Film Review: Dark Streets



An unwieldy combination of film noir and film musical, "Dark Streets" doesn't manage to be effective on either level. This music-infused drama set in the 1930s is all too redolent of its stage origins and -- despite a musical score featuring numbers sung by the likes of Etta James, Natalie Cole, Dr. John, Aaron Neville, BB King and other soul/R&B veterans -- has little going for it other than its undeniably atmospheric visuals.

Wallace King's convoluted and often laughably over-the-top screenplay (based on a stage musical written by Glenn M. Stewart, who produced) is set largely in a New York nightclub owned by Chazz Davenport (Gabriel Mann), who finds himself torn between the affections of rival singers Crystal (Bijou Phillips) and the mysterious new chanteuse Madelaine (Izabella Miko).

Desperate to keep his club out of the hands of a rapacious loan shark, Chazz finds himself embroiled in a string of mysterious murders even while a series of citywide blackouts further threatens his fortunes.

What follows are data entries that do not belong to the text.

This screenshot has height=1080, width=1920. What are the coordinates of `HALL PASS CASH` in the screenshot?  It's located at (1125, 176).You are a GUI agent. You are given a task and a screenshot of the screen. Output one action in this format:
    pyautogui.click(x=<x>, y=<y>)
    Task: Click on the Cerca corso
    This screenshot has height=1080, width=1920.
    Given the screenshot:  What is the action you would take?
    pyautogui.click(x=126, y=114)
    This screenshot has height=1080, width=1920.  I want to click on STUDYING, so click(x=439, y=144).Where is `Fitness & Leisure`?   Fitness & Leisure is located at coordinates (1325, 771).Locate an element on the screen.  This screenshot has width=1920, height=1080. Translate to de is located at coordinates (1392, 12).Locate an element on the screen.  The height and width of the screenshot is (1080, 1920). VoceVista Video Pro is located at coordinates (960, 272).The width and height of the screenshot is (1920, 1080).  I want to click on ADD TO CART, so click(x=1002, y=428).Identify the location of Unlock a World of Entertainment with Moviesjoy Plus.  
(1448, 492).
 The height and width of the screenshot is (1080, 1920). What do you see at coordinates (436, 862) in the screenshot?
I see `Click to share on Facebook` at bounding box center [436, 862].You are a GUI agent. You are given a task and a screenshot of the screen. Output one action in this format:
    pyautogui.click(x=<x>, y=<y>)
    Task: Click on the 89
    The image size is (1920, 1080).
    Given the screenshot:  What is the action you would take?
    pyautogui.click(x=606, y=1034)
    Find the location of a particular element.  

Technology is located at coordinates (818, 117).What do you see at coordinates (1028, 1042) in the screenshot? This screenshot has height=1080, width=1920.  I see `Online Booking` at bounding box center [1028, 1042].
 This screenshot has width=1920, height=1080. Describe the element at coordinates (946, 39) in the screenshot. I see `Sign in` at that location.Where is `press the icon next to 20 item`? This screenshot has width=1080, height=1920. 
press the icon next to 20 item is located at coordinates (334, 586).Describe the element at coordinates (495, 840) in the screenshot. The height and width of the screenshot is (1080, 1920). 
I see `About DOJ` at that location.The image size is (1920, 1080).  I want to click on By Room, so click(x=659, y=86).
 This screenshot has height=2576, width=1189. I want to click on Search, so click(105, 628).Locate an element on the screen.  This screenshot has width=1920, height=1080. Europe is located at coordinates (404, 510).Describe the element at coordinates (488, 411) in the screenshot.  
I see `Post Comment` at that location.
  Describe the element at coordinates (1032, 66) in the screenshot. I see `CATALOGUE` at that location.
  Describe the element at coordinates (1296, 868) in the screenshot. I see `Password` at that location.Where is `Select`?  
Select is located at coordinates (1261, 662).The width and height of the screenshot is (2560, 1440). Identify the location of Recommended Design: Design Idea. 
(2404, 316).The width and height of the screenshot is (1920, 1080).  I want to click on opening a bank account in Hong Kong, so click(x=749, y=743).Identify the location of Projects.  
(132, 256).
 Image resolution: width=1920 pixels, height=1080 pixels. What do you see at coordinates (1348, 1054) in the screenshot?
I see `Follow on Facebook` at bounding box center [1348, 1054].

Other characters who figure in the loose plotline include a shifty policeman (Elias Koteas) with strange sartorial habits and the club's menacing, "Cabaret"-style MC (Toledo), who also provides the pungent voice-over narration.

Although director Rachel Samuels ("The Suicide Club") manages to provide an impressive stylistic sheen while working with an obviously limited budget, "Streets" is too derivative and lacking in wit to compensate for its narrative deficiencies, wooden performances and overall pretentiousness. Even its well-staged musical numbers are diminished by their sheer accumulation.